TUGAS LATIHAN:
Lanjutkan teks tafsir Surat Al-Insyiqaq di bawah ini, dimulai setelah kalimat terakhirnya.

Bila Langit Terbelah

Tafsir Surat Al Insyiqaq

( Ayat 1 – 15 )

 

إِذَا السَّمَاءُ انْشَقَّتْ (1) وَأَذِنَتْ لِرَبِّهَا وَحُقَّتْ (2) وَإِذَا الْأَرْضُ مُدَّتْ (3) وَأَلْقَتْ مَا فِيهَا وَتَخَلَّتْ (4) وَأَذِنَتْ لِرَبِّهَا وَحُقَّتْ (5) يَا أَيُّهَا الْإِنْسَانُ إِنَّكَ كَادِحٌ إِلَى رَبِّكَ كَدْحًا فَمُلَاقِيهِ (6) فَأَمَّا مَنْ أُوتِيَ كِتَابَهُ بِيَمِينِهِ (7) فَسَوْفَ يُحَاسَبُ حِسَابًا يَسِيرًا (8) وَيَنْقَلِبُ إِلَى أَهْلِهِ مَسْرُورًا (9) وَأَمَّا مَنْ أُوتِيَ كِتَابَهُ وَرَاءَ ظَهْرِهِ (10) فَسَوْفَ يَدْعُو ثُبُورًا (11) وَيَصْلَى سَعِيرًا (12) إِنَّهُ كَانَ فِي أَهْلِهِ مَسْرُورًا (13) إِنَّهُ ظَنَّ أَنْ لَنْ يَحُورَ (14) بَلَى إِنَّ رَبَّهُ كَانَ بِهِ بَصِيرًا (15) فَلَا أُقْسِمُ بِالشَّفَقِ (16) وَاللَّيْلِ وَمَا وَسَقَ (17) وَالْقَمَرِ إِذَا اتَّسَقَ (18) لَتَرْكَبُنَّ طَبَقًا عَنْ طَبَقٍ (19) فَمَا لَهُمْ لَا يُؤْمِنُونَ (20) وَإِذَا قُرِئَ عَلَيْهِمُ الْقُرْآنُ لَا يَسْجُدُونَ (21) بَلِ الَّذِينَ كَفَرُوا يُكَذِّبُونَ (22) وَاللَّهُ أَعْلَمُ بِمَا يُوعُونَ (23) فَبَشِّرْهُمْ بِعَذَابٍ أَلِيمٍ (24) إِلَّا الَّذِينَ آمَنُوا وَعَمِلُوا الصَّالِحَاتِ لَهُمْ أَجْرٌ غَيْرُ مَمْنُونٍ (25)

.

 

 

 

Tafsir Ayat 1 :

{إِذَا السَّمَاءُ انْشَقَّتْ}

Apabila langit terbelah. (Al-Insyiqaq: 1) . Yang demikian itu terjadi pada hari kiamat.

 

Tafsir ayat ke 2 :

{وَأَذِنَتْ لِرَبِّهَا}

dan patuh kepada Tuhannya. (Al-Insyiqaq: 2)

MATERI YANG DITAMPILKAN:

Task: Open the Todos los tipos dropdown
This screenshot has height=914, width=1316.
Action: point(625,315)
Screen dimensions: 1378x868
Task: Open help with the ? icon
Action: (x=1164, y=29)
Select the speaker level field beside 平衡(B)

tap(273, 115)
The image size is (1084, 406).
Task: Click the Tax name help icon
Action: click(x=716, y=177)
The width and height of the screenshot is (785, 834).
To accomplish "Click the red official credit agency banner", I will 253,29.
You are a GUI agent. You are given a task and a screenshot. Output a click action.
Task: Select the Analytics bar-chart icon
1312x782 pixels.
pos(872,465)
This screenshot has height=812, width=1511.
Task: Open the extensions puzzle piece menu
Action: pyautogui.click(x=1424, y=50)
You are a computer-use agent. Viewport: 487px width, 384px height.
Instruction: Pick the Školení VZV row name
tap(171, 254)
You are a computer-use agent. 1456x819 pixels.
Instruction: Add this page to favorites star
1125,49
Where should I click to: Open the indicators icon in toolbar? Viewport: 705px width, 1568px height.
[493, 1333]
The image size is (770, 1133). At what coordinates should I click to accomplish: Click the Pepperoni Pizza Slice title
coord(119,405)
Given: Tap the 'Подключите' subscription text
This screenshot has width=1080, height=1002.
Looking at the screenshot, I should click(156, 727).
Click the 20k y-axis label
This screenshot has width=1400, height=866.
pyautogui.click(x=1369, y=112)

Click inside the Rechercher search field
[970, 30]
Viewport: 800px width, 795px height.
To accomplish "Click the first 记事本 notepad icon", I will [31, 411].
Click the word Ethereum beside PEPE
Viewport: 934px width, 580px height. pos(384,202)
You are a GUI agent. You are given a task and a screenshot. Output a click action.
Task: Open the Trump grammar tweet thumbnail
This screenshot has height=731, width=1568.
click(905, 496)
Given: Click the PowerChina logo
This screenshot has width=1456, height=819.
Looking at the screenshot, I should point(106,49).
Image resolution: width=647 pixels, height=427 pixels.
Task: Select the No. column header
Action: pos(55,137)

JAWABAN:
Yakni tunduk dan patuh kepada perintah Tuhannya yang memerintahkan kepadanya untuk terbelah.

{وَحُقَّتْ}

dan sudah semestinya langit itu patuh. (Al-Insyiqaq: 2)

Sudah seharusnya langit patuh kepada perintah-Nya, karena Dia Mahabesar, tidak dapat dicegah dan tidak dapat dihalangi apa yang dikehendaki-Nya, bahkan  Dia mengalahkan segala sesuatu, dan segala sesuatu tunduk patuh kepada-Nya.

 

Tafsir ayat ke 3 :

{وَإِذَا الأرْضُ مُدَّتْ}

dan apabila bumi diratakan. (Al-Insyiqaq: 3) Yakni digelarkan, dihamparkan, dan diluaskan.

 

Tafsir ayat ke 4 :

 

{وَأَلْقَتْ مَا فِيهَا وَتَخَلَّتْ}

dan memuntahkan apa yang ada di dalamnya dan menjadi kosong. (Al-Insyiqaq: 4)

Bumi mengeluarkan semua mayat yang ada di dalam perutnya sehingga bumi kosong dari mereka, ini menurut Mujahid, Sa’id, dan Qatadah.

 

Tafsir ayat ke 5 :

{وَأَذِنَتْ لِرَبِّهَا وَحُقَّتْ}

dan patuh kepada Tuhannya, dan sudah semestinya bumi itu patuh. (Al-Insyiqaq: 5)

 

Tafsir ayat ke 6 :

{يَا أَيُّهَا الإنْسَانُ إِنَّكَ كَادِحٌ إِلَى رَبِّكَ كَدْحًا فَمُلَاقِيهِ }

Hai manusia, sesungguhnya kamu telah bekerja dengan sungguh-sungguh menuju Tuhanmu, maka pasti kamu akan menemuinya. (Al-Insyiqaq: 6)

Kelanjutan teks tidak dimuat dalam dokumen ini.